Memorial Day holds a special place in my heart. When I was little, we had a huge flag that had lain over the coffin of a family member who had been in the military and we draped it over the bay window, pretty much covering half of the front of our small home.
Memorial Day meant our town parade - and it was a good one! In addition to the veterans and scout troops, we had the Clan MacPherson bagpipers. When you heard them coming, man, it just sent chills up your spine.
The parade always paused at the town common for a reading of "In Flanders Fields", which gave me goose bumps even as a little kid. Later in the day, we took geraniums to plant on the family graves. I always knew it was about more than the hot dogs - it was about remembering.
As I grew older, I came to better understand the full meaning of Memorial Day. I had always thought of it as a day when we remembered our loved ones who had died - meaning our own family. Later I understood the larger context of honoring those who served our country and died for freedom. Our common bond of sacrifice and loss.
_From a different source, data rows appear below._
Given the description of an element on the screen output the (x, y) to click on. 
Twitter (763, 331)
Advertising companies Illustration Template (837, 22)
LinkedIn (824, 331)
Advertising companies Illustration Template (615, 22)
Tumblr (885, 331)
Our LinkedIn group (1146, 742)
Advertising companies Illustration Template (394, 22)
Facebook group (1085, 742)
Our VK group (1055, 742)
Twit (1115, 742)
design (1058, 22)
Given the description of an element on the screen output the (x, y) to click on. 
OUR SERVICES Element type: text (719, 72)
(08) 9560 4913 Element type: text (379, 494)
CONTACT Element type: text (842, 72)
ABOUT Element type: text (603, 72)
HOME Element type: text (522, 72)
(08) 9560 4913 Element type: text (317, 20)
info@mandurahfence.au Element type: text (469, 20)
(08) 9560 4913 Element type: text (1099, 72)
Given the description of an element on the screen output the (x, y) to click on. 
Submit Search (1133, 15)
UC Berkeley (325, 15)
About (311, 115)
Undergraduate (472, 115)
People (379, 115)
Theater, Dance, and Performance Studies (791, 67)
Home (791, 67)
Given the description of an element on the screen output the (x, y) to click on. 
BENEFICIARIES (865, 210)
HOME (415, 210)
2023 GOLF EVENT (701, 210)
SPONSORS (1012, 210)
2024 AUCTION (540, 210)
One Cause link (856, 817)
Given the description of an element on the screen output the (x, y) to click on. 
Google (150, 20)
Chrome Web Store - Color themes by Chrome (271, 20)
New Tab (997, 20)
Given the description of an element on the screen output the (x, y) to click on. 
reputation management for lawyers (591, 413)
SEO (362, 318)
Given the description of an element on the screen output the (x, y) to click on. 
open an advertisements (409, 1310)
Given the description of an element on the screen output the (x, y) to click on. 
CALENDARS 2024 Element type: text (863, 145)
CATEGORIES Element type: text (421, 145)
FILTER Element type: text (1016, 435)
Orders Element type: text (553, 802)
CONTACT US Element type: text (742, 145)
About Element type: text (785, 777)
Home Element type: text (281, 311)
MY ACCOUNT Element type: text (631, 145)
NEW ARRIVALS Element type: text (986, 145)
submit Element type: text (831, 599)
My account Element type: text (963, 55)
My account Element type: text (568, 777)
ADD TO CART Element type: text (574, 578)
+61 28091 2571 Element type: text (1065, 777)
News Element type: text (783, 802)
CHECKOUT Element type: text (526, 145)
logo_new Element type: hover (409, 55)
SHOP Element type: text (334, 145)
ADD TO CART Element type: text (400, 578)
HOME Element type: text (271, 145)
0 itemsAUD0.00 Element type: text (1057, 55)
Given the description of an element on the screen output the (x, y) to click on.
I am a yoga teacher, and some folks in the world of yoga have at times expressed the sentiment that patriotism is not a very enlightened state - that it creates a sense of nationalism that can separate us from one another.This is because in yoga we recognize that we are all one, all from the same source, and that it is focusing on our differences or separateness that keeps us at odds with each other.
While I agree that if we can really see our oneness in each other's eyes, we can be more at peace with one another, I DON'T feel that loving my country and expressing that love and pride necessarily creates separateness. I think it is just fine to be proud of where you're from -wherever that is, and to celebrate it.
I am especially proud of Americans when I see how we respond to tragedies like the Sandy Hook shootings, the Boston Marathon bombings and the tornadoes in Oklahoma - with selfless bravery, kindness, compassion and generosity. Whenever people think that Americans are just fat, lazy, entitled and only interested in what Kim Kardasian is wearing or who wins American Idol, they are suddenly confronted with the faces of third grade teachers who threw their bodies over children to protect them, of First Responders AND private citizens who ran toward bomb victims instead of away, and of a little boy named Martin who held up a sign that read, "No More Hurting People."
Sometimes (often?) I don't like what the leadership of my country does, but I feel so fortunate to be free, to live in a land where it is not just okay, but expected, to say what I think. I feel this especially as a woman, as when I see how women are still so oppressed in so many countries - how the oppression of women is an integral part of the politics of many countries - it utterly breaks my heart.
So, I am proud to say Happy Memorial Day to us all - to all who live in freedom, wherever you live. And even as we say "Happy" Memorial Day, we recognize that the happiness we find in our freedom came from sacrifice, sorrow and loss. And today I send a prayer to all who do not live in freedom, that soon it will come to you too.